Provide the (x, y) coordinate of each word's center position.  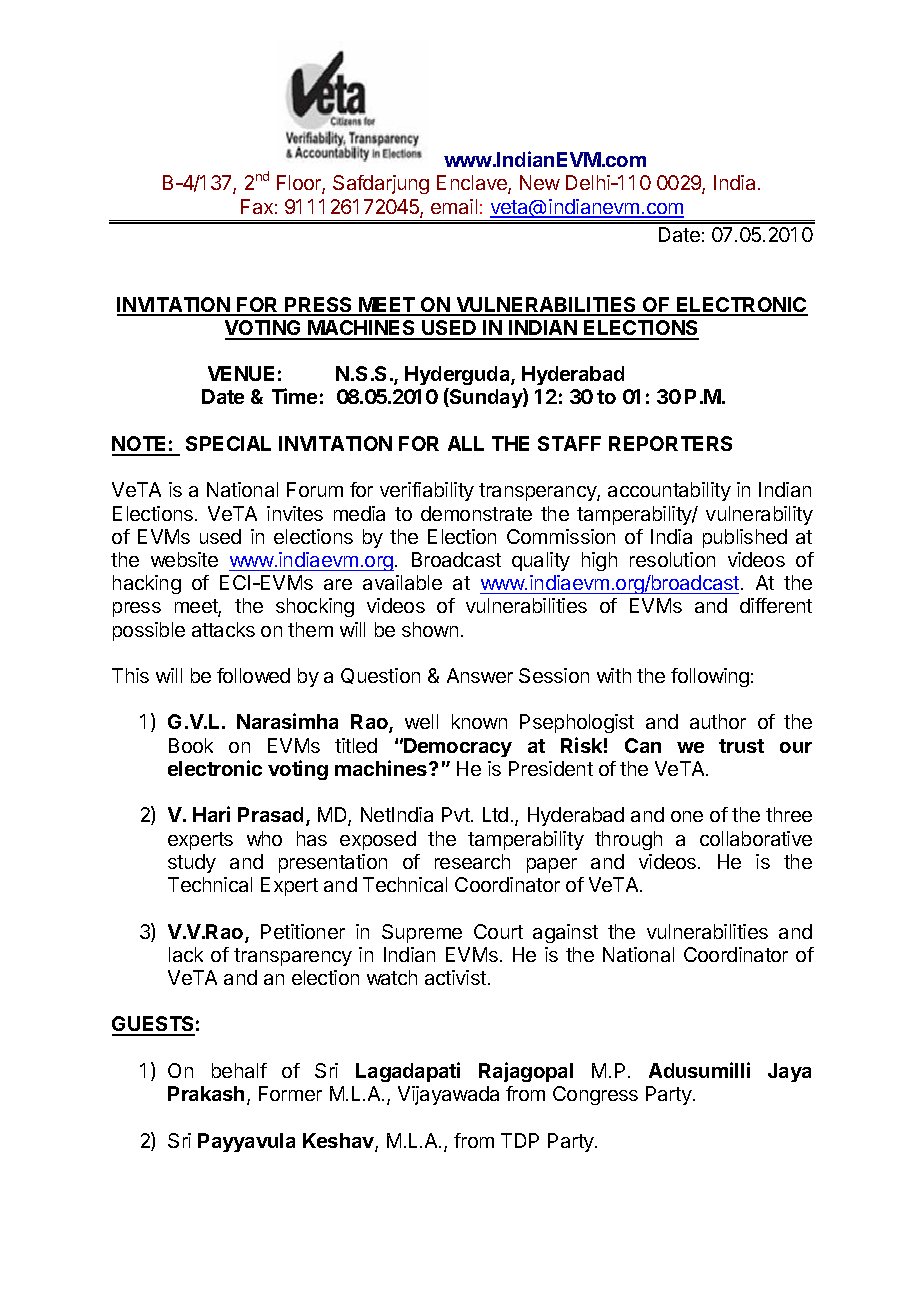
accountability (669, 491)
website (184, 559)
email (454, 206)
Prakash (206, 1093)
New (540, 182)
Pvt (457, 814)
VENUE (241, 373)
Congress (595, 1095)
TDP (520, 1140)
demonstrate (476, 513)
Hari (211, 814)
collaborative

Job —
Return every line of the records above word for word, leaving out the pictures.

Worked solution —
Provide the (x, y) coordinate of each word's center position.  
accountability (669, 491)
website (184, 559)
email (454, 206)
Prakash (206, 1093)
New (540, 182)
Pvt (457, 814)
VENUE (241, 373)
Congress (595, 1095)
TDP (520, 1140)
demonstrate (476, 513)
Hari (211, 814)
collaborative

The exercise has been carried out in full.